PROBLEMS TO SOLVE:
1. Copy the forum reply about mehndi from "I think that" up to and including "their last reaction.".
2. In the forum reply about mehndi, what did some of the writer's family members ask about the henna stains?

TEXT:
* * * * *

In reply to: What to do about unsupportive family posted by Nancy on September 9, 2002 at 18:07:23:

Hi Nancy,

I think that it is often difficult for parents in particular and
often other family members as well, when they are confronted with
something that makes them view you in a way other than the way they
have always viewed you. A visual is very powerful. Sounds like they
had a notion that you were into mehndi, but perhaps it took seeing it
to really know what that meant in terms of their having to make a
mental shift in their image of who you are. If you think about it,
their know of you has never been with designs on your hand. Those
are not the hands they know. You brought new hands into the house
this time. It can certainly take parents a while to digest that and
to even come to terms with what they are thinking about it. Their
first reaction may well not be their last reaction.

That your father rubbed it is interesting to me. That was one way
for him to understand it. Does it rub off? I guess he was hoping
that it did...LOL!!! But, it takes people a while to "take in" what
this mehndi/henna thing is if they don't know what it is and are
first time seeing it. I remember some of my family members questions
were related to what the henna stains meant in terms in change in
me. Did I change my religion? Were the symbols significant of some
new belief system? They were clueless. And I had to be patient with
their quest to find out what this meant about me. Soon it all
settled out. I had not changed. I was still the same person. All
was well with their world and their sense of who they thought/think I
am.

* * * * *

EXTRACTED INFORMATION:
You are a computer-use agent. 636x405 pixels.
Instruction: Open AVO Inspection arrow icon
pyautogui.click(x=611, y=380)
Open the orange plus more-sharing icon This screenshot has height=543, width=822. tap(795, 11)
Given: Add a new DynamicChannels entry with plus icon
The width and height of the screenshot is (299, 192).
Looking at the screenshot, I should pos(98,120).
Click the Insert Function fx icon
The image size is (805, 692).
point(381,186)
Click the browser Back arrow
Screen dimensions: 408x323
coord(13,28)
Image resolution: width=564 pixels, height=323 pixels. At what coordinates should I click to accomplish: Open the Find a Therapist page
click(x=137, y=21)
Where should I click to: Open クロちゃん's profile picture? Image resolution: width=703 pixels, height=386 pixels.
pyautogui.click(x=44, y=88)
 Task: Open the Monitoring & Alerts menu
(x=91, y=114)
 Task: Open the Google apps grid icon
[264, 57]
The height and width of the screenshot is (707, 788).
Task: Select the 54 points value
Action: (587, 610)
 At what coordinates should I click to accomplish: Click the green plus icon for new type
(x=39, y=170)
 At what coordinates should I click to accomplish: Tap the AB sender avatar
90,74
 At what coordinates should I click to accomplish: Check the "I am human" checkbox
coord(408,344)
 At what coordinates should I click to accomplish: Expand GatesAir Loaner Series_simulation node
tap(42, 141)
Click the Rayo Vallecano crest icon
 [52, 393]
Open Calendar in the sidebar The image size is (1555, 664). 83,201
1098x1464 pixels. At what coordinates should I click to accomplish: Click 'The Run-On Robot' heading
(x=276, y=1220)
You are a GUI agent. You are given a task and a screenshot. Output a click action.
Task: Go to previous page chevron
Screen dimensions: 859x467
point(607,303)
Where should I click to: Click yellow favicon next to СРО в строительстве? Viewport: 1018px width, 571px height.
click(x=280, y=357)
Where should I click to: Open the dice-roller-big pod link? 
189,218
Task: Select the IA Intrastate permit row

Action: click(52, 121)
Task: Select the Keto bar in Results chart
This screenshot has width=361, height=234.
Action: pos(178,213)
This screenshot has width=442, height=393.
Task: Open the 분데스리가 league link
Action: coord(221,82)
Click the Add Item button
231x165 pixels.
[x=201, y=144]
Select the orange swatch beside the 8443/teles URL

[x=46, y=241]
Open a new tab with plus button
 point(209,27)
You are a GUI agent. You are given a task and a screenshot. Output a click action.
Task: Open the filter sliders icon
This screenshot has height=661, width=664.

* * * * *

ANSWERS:
1.
I think that it is often difficult for parents in particular and
often other family members as well, when they are confronted with
something that makes them view you in a way other than the way they
have always viewed you. A visual is very powerful. Sounds like they
had a notion that you were into mehndi, but perhaps it took seeing it
to really know what that meant in terms of their having to make a
mental shift in their image of who you are. If you think about it,
their know of you has never been with designs on your hand. Those
are not the hands they know. You brought new hands into the house
this time. It can certainly take parents a while to digest that and
to even come to terms with what they are thinking about it. Their
first reaction may well not be their last reaction.

2. They asked whether the stains meant a change in the writer, such as a change of religion, and whether the symbols stood for some new belief system.